The FDA has approved an Investigational New Drug Application (IND) amendment for Bold Therapeutics’ BOLD-100-001, allowing for the addition of clinical trial sites in the US. BOLD-100-001 is an open-label, multicentre two-stage study designed to evaluate the safety and efficacy of BOLD-100 in combination with FOLFOX (5-fluorouracil, leucovorin, oxaliplatin) chemotherapy in patients with advanced gastric, pancreatic, colorectal and bile duct cancers.
BOLD-100-001 is currently enrolling patients at six clinical trial sites in Canada: Cross Cancer Institute in Edmonton, Alberta (PI Jennifer Spratlin); Princess Margaret Cancer Centre in Toronto, Ontario (PI Grainne O'Kane); Ottawa General Hospital in Ottawa, Ontario (PI Rachel Goodwin); Juravinski Cancer Centre in Hamilton, Ontario (PI Elaine McWhirter); and Jewish General Hospital and Royal Victoria Hospital in Montreal, Quebec (PIs Petr Kavan and Jamil Asselah, respectively).
"This FDA clearance is a major milestone for Bold Therapeutics as it allows us to more rapidly enroll patients and further diversify our patient population" said Jim Pankovich, EVP, Clinical Development. "Our corporate mission is to address significant unmet needs in oncology, and we are optimistic that BOLD-100 can meaningfully improve outcomes in patients with these difficult-to-treat cancers."
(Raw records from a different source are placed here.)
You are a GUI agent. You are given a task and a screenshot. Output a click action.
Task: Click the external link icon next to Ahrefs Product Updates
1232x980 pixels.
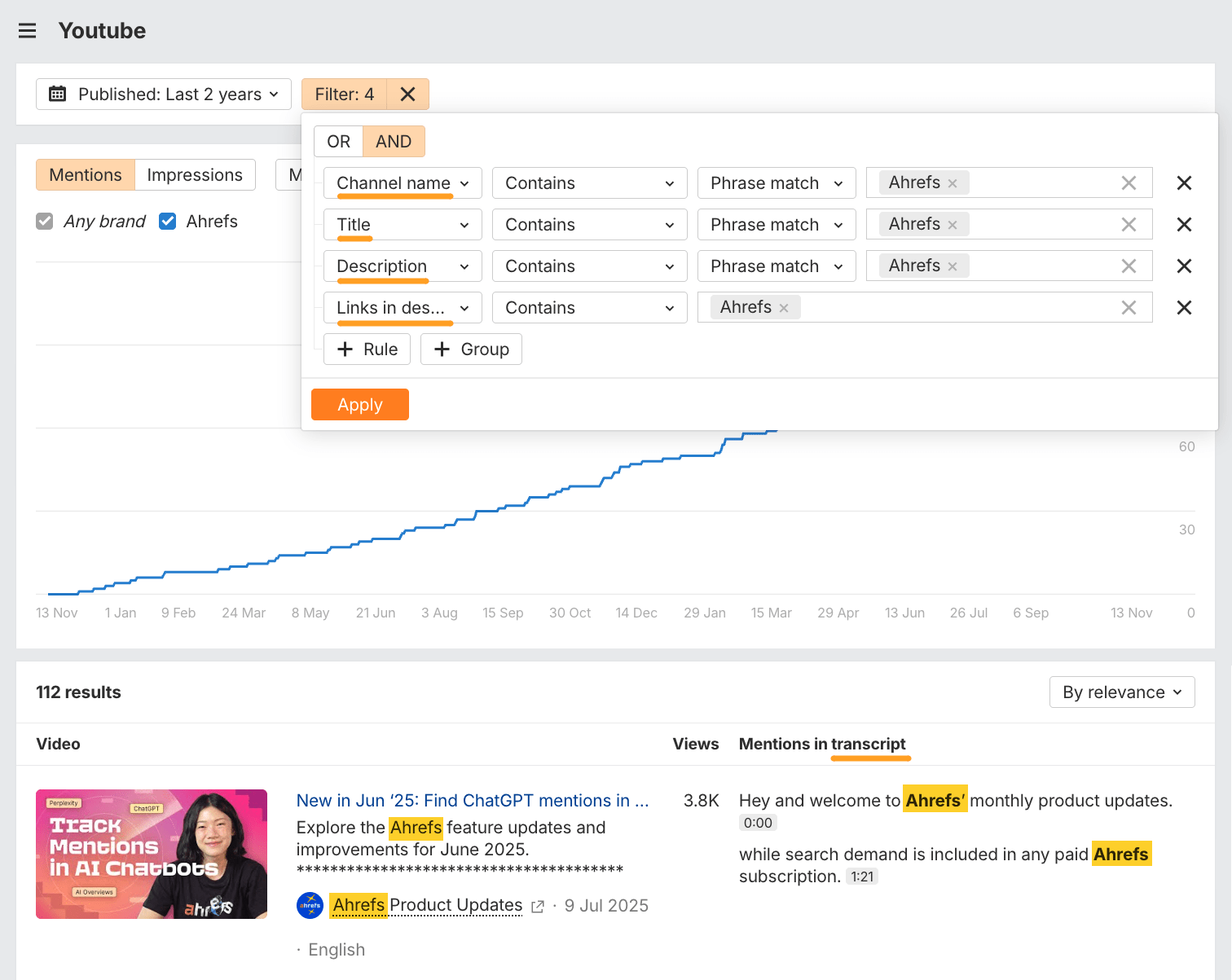(537, 906)
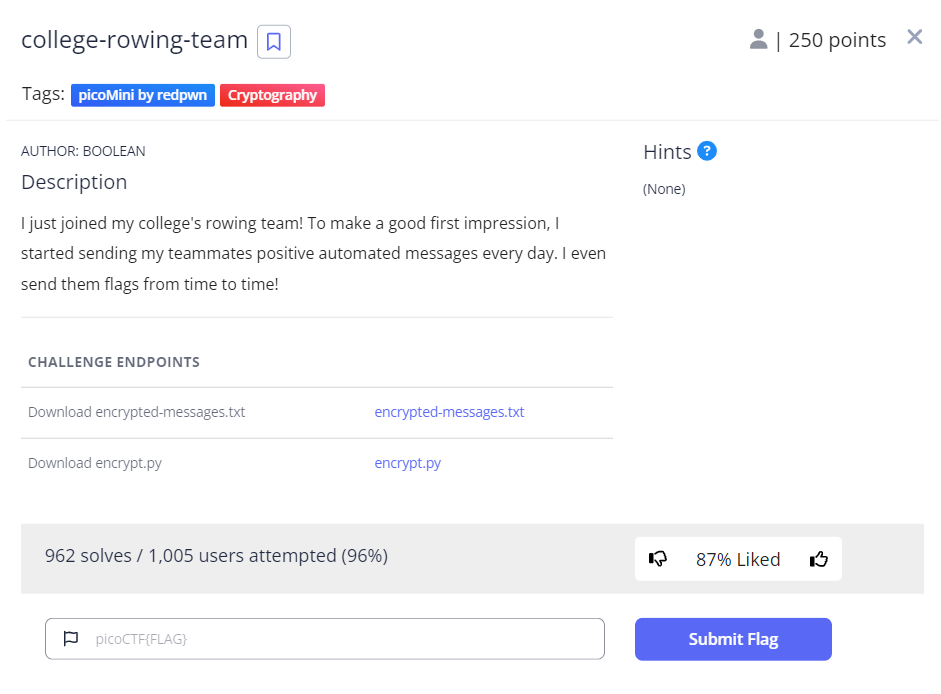Viewport: 941px width, 694px height.
Task: Select the picoMini by redpwn tag
Action: 143,95
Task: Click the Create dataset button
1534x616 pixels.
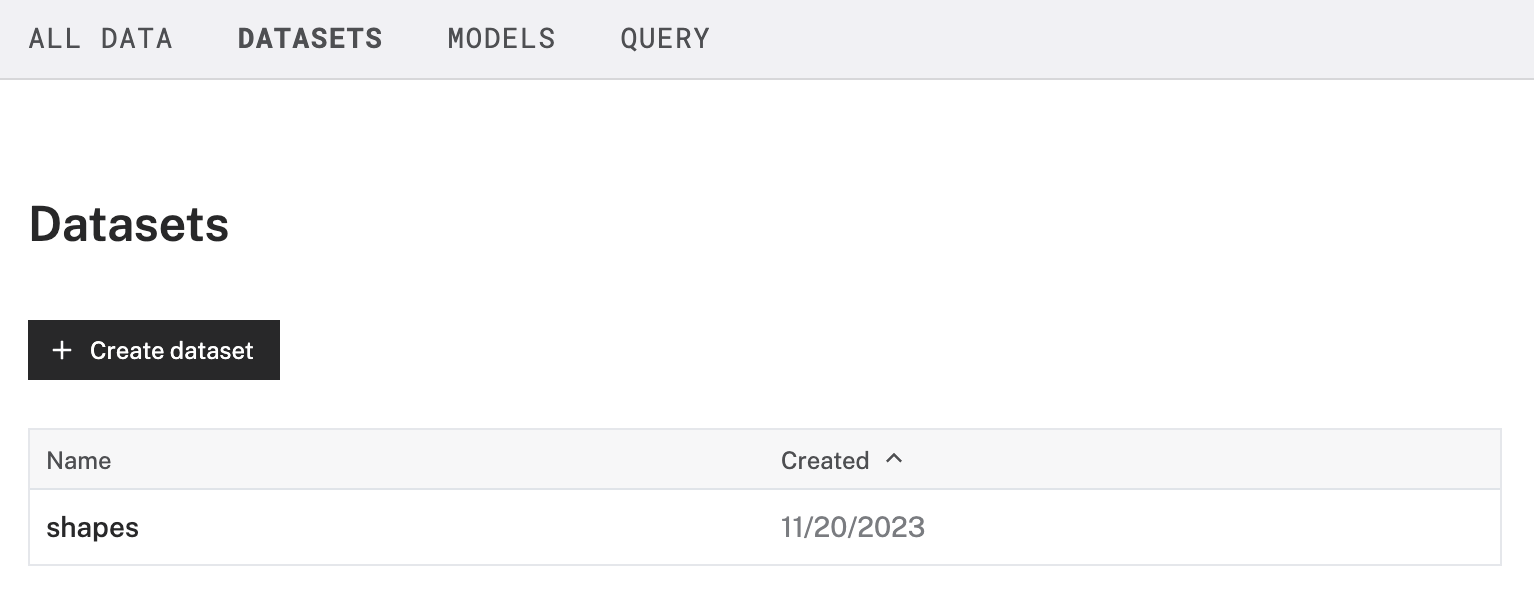Action: tap(154, 350)
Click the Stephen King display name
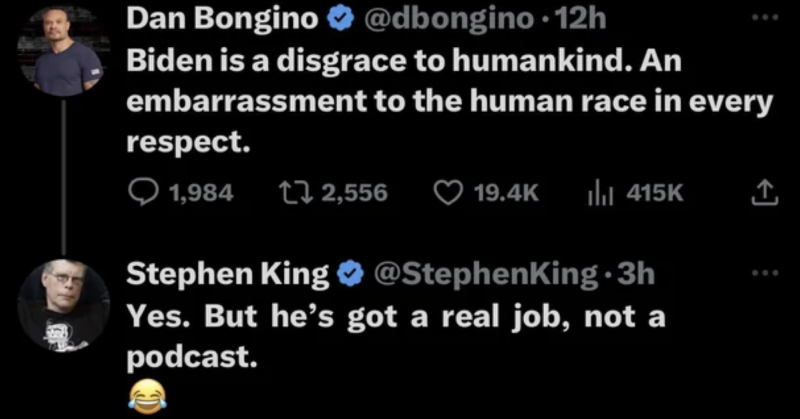 coord(228,273)
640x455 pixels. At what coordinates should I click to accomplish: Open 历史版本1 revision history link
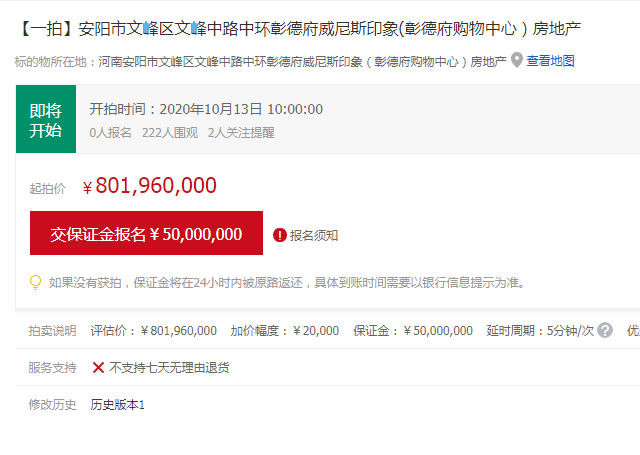[118, 404]
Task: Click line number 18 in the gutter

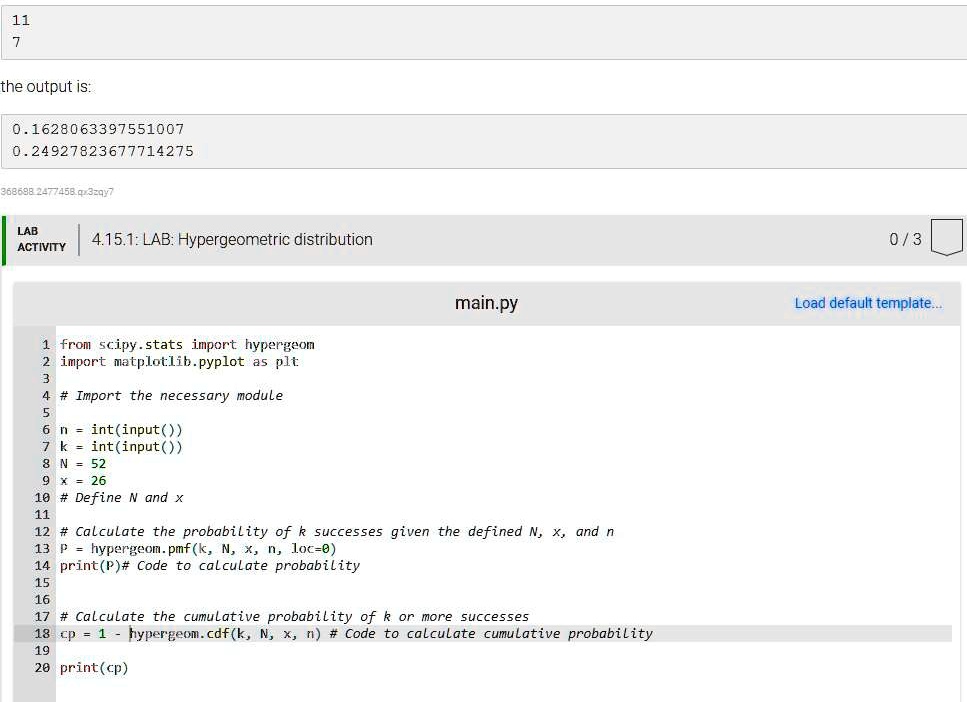Action: pyautogui.click(x=42, y=634)
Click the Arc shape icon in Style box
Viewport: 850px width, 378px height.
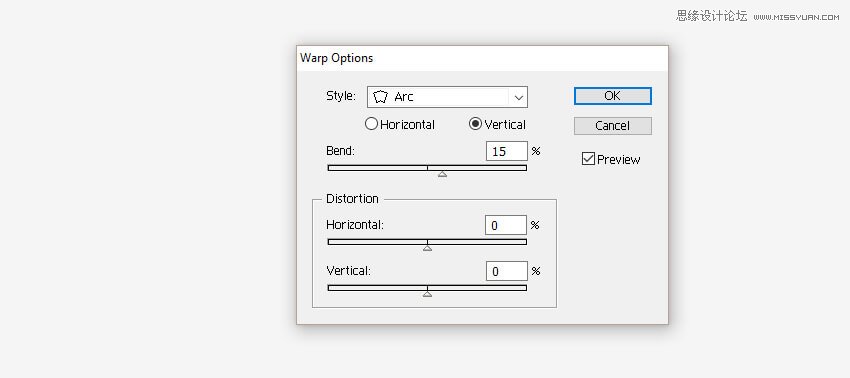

BOLD-100 is a first-in-class ruthenium-based small molecule therapeutic that (1) alters the unfolded protein response (UPR) through selective GRP78 inhibition; and (2) induces reactive oxygen species (ROS) which causes DNA damage and cell cycle arrest. Collectively, these effects result in cell death in both sensitive and resistant cancers, giving BOLD-100 the potential to significantly improve outcomes in a wide range of both solid and liquid tumours in combination with other anti-cancer therapies ranging from traditional chemotherapies to targeted therapies to immuno-oncology agents.
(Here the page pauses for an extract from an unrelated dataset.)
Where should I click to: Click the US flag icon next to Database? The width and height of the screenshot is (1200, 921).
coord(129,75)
Bold Therapeutics is a synthetic drug that can be manufactured efficiently at commercial scale, and Bold Therapeutics previously completed a 46-patient Phase 1 monotherapy study of BOLD-100 in patients with advanced solid tumours in which BOLD-100 was well-tolerated with minimal hematologic and neurologic side effects. This strong safety profile and remarkable preclinical synergy in combination with a wide range of existing anti-cancer therapies supported continued clinical development.
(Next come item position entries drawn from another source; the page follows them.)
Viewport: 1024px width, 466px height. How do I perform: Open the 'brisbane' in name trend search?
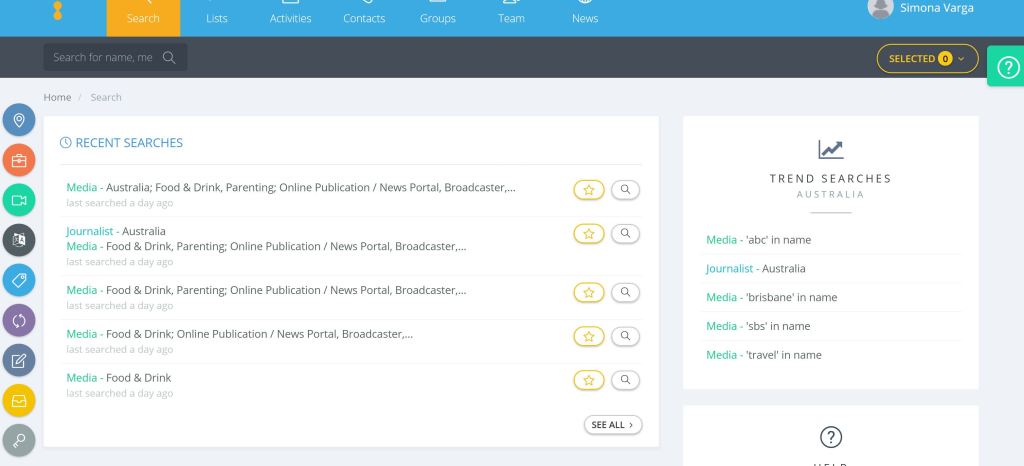tap(771, 297)
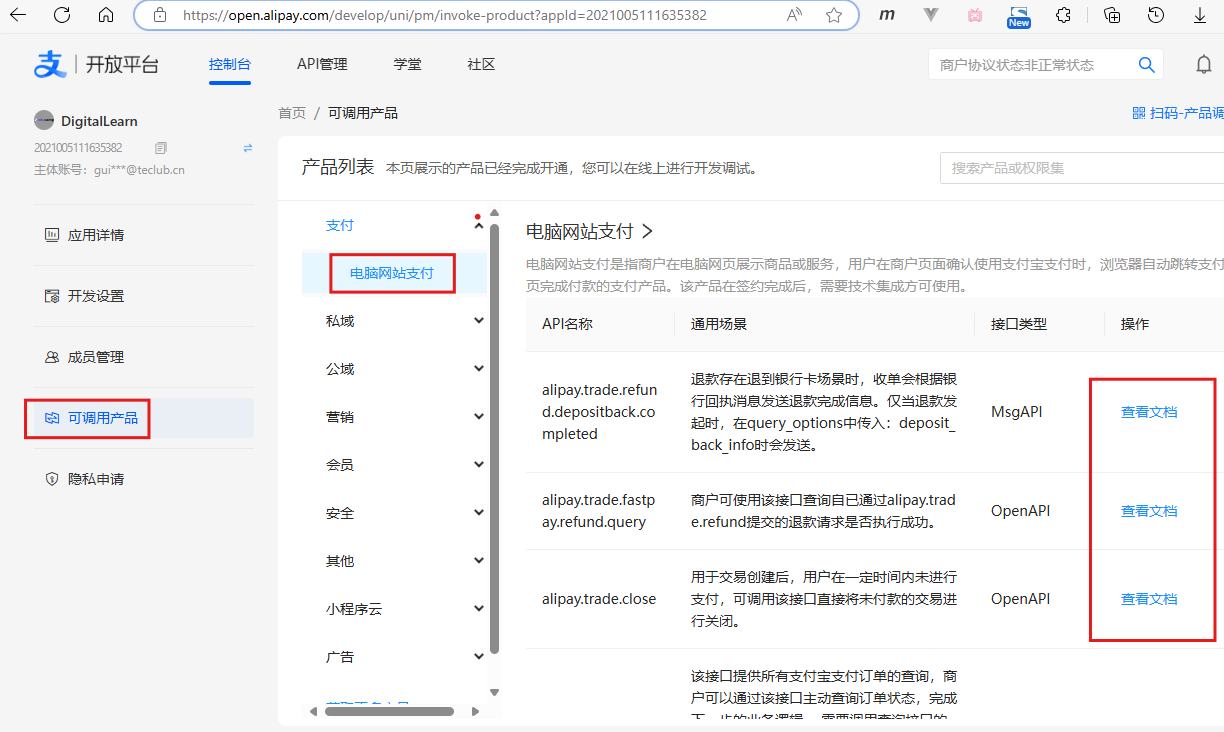Image resolution: width=1224 pixels, height=732 pixels.
Task: Click the browser home icon
Action: coord(106,15)
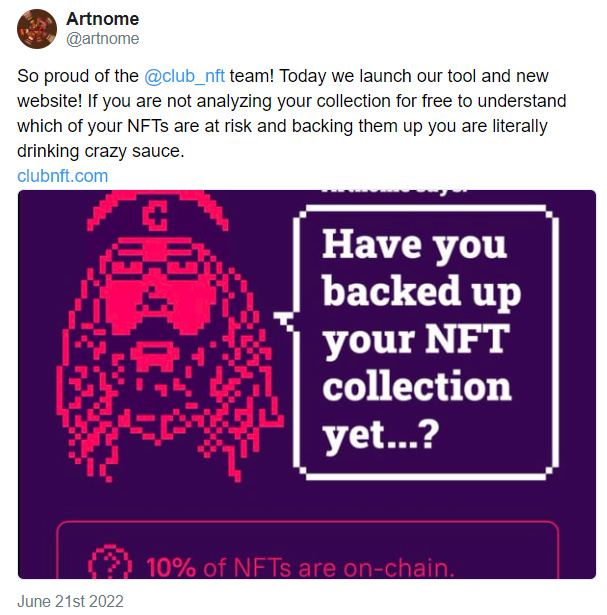
Task: Click the @artnome handle
Action: click(x=102, y=39)
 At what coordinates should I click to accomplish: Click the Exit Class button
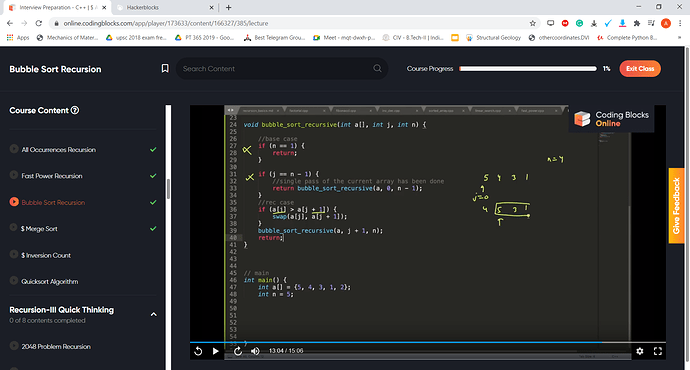[x=640, y=69]
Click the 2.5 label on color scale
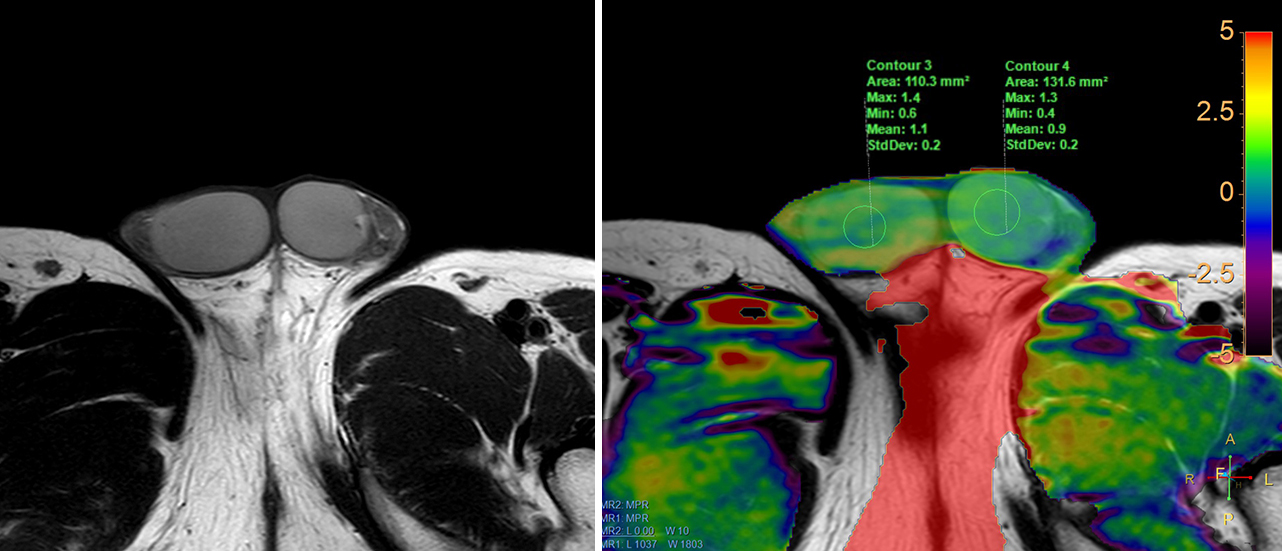The image size is (1282, 551). (1216, 112)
The FDA previously granted Orphan Drug Designations (ODDs) to BOLD-100 in both pancreatic and gastric cancer, and Bold Therapeutics expects to apply for Breakthrough Therapy Designations in a range of indications as preliminary clinical efficacy data becomes available late this year.
“Cancer is increasingly treated with combinations of therapies with complementary mechanisms-of-action rather than individual targeted therapies, against which cancer cells can readily adapt, quickly rendering them ineffective," said E Russell McAllister, Founder and CEO. "With a unique multimodal pro-apoptotic mechanism-of-action and a clean Phase 1 safety profile, BOLD-100 is positioned not to replace existing effective therapies, but to make them better – and, in some cases, perhaps much better. Preclinically, BOLD-100 has repeatedly generated unprecedented responses in these indications in vivo, such as extending mean survival times in an AsPC-1 gemcitabine-resistant pancreatic cancer model by a staggering 300% - and we are now in the process of testing to see if BOLD-100 can generate similar outcomes in man."